How much tax do I have to pay on the sale of shares that I inherited?

Beneficiary is trying to work out the value of shares they received and costs they can set against their sale

I am just wondering if you can help me around CGT evaluation. I inherited shares from my father on his passing. Firstly, is this tax worked out from his date of death or date of probate when calculating the tax, as I have now sold the shares?

Secondly, can I offset solicitor fees which occurred in the sale of the shares against the capital gains tax when filing the CGT1 form?

Ms UMcL

There is not a big history of personal direct share ownership in Ireland compared to some other countries. Perhaps it is the small scale of the Irish market, or that rather disastrous first wave of shareholder democracy here – the ill-fated Telecom Éireann/Eir flotation – but, for whatever reason, owning shares directly is very much the exception, rather than the rule.

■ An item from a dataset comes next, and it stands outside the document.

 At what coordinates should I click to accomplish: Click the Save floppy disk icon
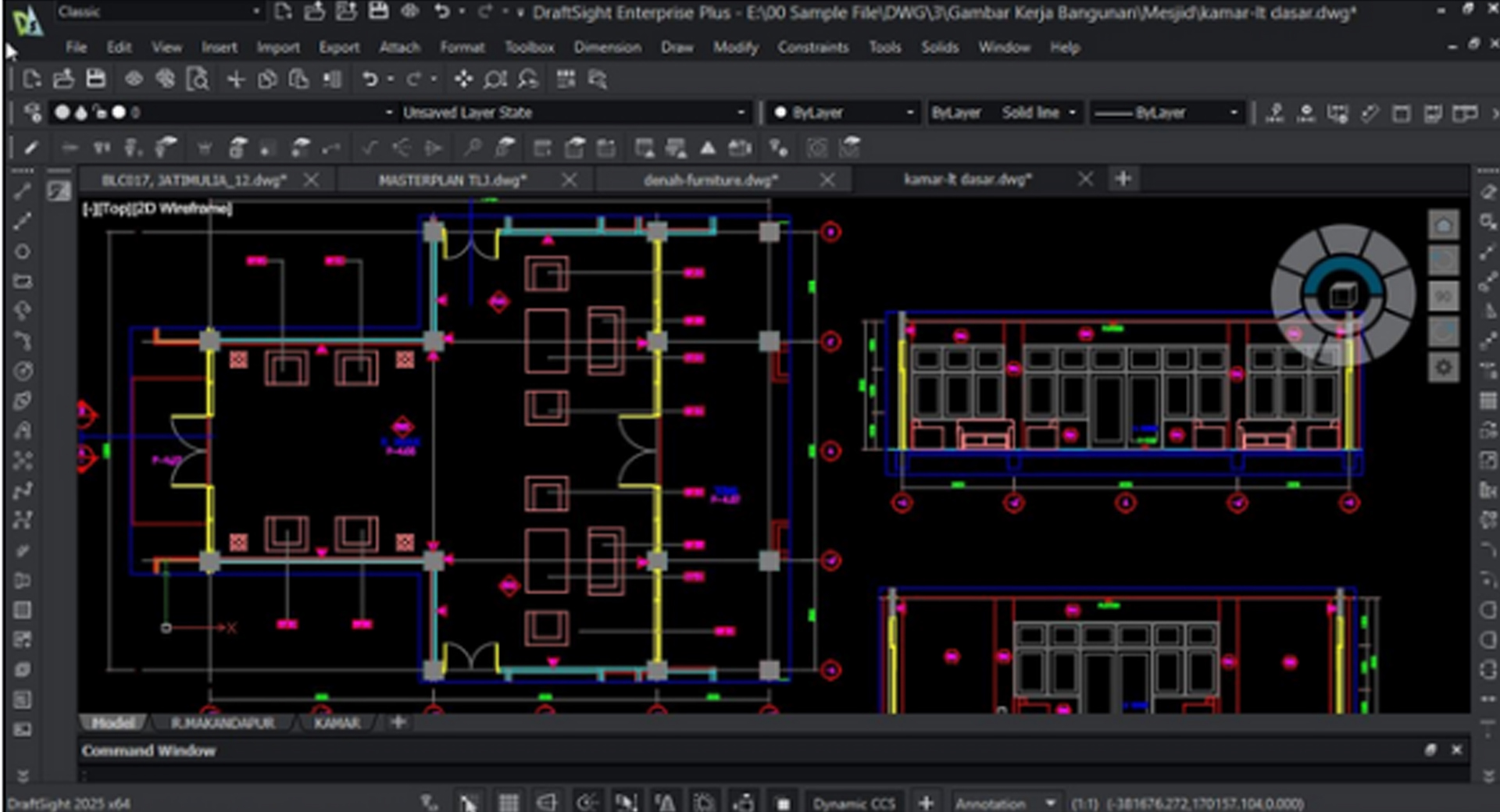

So it’s not that surprising that when people suddenly find themselves in possession of shares, like you, through inheritance, it can be a bit of a steep learning curve.

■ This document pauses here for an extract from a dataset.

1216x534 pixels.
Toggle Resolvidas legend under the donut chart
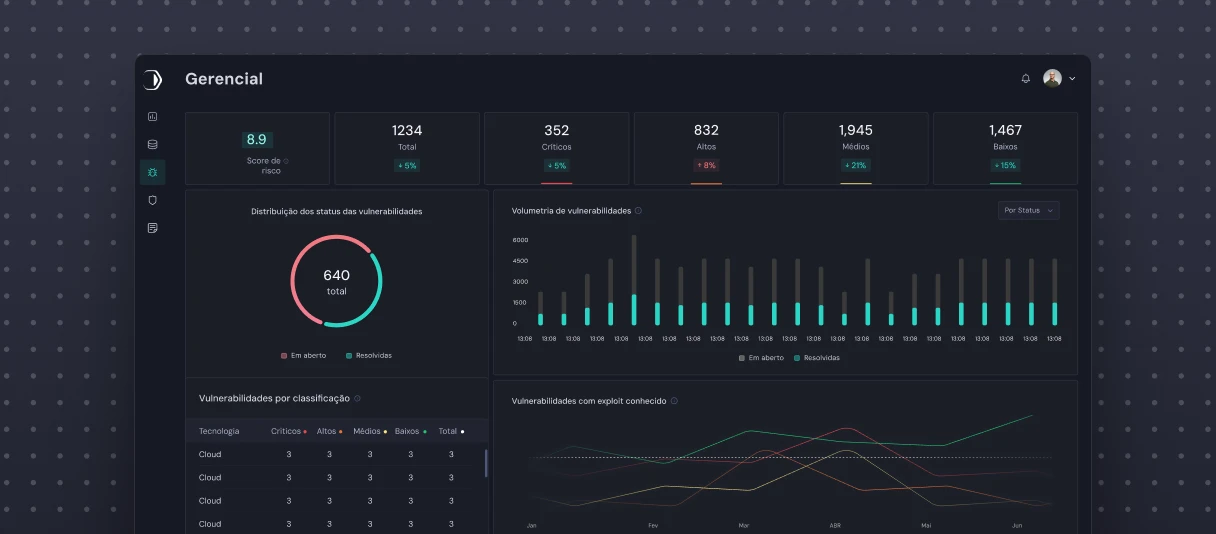tap(369, 356)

The sometimes complicated rules about the timing of inheritance doesn’t help, particularly the issue of the valuation date.

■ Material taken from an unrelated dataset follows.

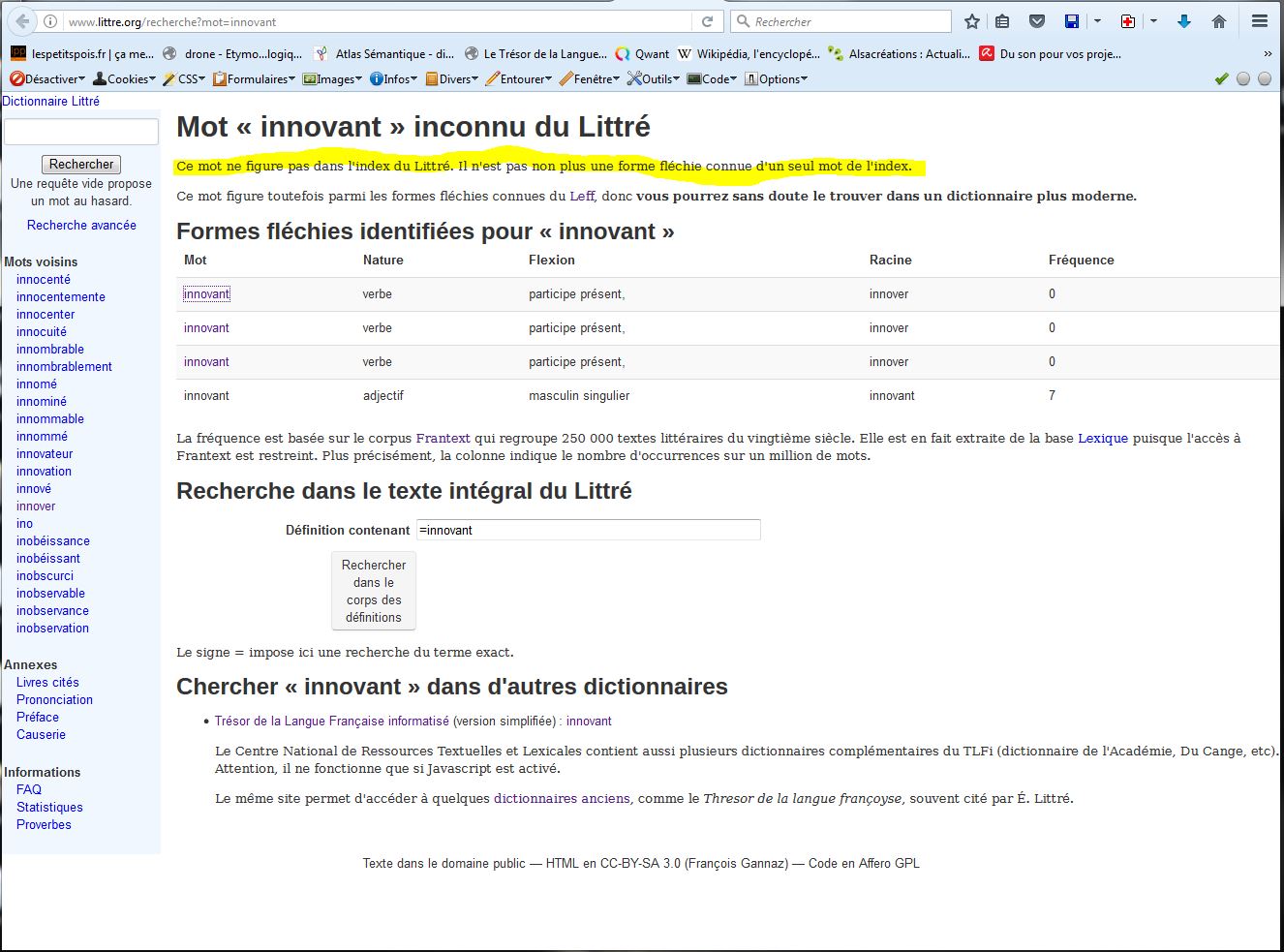Open the Images developer toolbar menu
1284x952 pixels.
pos(332,79)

In general, under inheritance, the valuation date – the date on which the market value of the asset coming into your ownership is assessed – is the date when you actually get possession and use of it.

So, for items that pass under survivorship such as assets jointly owned, the valuation date is the date of death. For specific bequests, it will usually be the date of probate; and for recipients of benefit under a residue of a will, it can frequently be even later, especially if addressing the residue entails selling physical property.

So far, so good. Except that when it comes to capital gains, the rules change again. Here, you are deemed to have received the asset on the date of death of your father.

Technically, what is happening is that ownership of the asset passes to the executor/personal representative on the date of death. If they later sell the asset during the executor/probate process, it is the personal representative (in reality the estate) that will be liable for any capital gain from the time of death.

However, if the asset – in this case the shares – is subsequently passed on to a beneficiary, “no chargeable gain shall accrue to the personal representatives”.

Instead, “the legatee [that is you in this case, the beneficiary] shall be treated as if the personal representatives’ acquisition of the asset had been the legatee’s acquisition of the asset”. This is all set down in section 573 under Part 19, Chapter 3 of the Taxes Consolidation Act (TCA).

What it means in English is that if the executor or personal representative passes the shares on to you under the terms of the will, the tax code considers that they owned them on your behalf from the date of your father’s death, and therefore the market value is the same for you as it was for the executor – the date of your father’s death.

So the price of the shares at close on the day your father died is the “acquisition price” or starting price for you in assessing capital gains.

Moving on to the issue of costs allowed to be set against any capital gain, again you need to turn to TCA1997, in this case section 552 in Part 19, Chapter 2.

The Revenue Tax and Duty Manual – effectively a practical guide to the how the legislation should be implemented in practice, states: “Fees paid to a professional adviser are allowable only to the extent that they are directly referable to the cost of acquiring or disposing of each particular investment.”

It adds. “To the extent that the fees are referable to advice about the general state of markets or the prospects of particular forms of investment or the management of a portfolio, they are not allowable.”

The key thing here is how essential the services of a solicitor would be to the sale of these shares. Normally, for shares, allowable costs would be things like the stockbroker fees that you have no choice but to pay if you are selling shares. I’m not sure that Revenue will consider the involvement and cost of a solicitor to be necessary to the process.

If you are claiming that the solicitor’s engagement was a necessary expense, you should be prepared for the possibility that Revenue may query it, so you need to be comfortable that you can show why that is so.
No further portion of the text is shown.